▸ **DIRECTIONS FOR THIS TASK**
Once you have counted the lines below that contain "computer", give that number and nothing else.

▸ **AVAILABLE DATA**
- - -

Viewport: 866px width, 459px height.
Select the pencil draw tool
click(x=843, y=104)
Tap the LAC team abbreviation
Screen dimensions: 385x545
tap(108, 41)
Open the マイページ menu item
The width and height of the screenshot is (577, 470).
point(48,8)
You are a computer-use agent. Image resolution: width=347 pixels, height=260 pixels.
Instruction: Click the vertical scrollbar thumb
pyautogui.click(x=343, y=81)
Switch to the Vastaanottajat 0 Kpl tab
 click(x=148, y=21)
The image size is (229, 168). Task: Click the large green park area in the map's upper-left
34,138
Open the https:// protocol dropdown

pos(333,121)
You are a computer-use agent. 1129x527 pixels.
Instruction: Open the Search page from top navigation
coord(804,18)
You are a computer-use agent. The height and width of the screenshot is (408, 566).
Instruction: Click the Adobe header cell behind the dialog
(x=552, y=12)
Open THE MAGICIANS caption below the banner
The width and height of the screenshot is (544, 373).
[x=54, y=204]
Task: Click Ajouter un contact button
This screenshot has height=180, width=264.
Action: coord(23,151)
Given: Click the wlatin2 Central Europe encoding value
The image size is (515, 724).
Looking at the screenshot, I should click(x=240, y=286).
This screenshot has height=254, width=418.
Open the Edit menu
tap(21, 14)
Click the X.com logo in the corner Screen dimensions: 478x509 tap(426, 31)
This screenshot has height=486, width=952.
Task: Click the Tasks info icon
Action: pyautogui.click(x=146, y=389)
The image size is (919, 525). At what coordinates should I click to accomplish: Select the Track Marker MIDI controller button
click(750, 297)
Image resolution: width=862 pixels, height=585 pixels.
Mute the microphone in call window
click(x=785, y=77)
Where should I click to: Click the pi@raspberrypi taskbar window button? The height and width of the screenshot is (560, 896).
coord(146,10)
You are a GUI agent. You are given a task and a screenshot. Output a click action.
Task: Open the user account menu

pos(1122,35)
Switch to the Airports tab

- - -

▸ **RESULT OF THIS EXERCISE**
3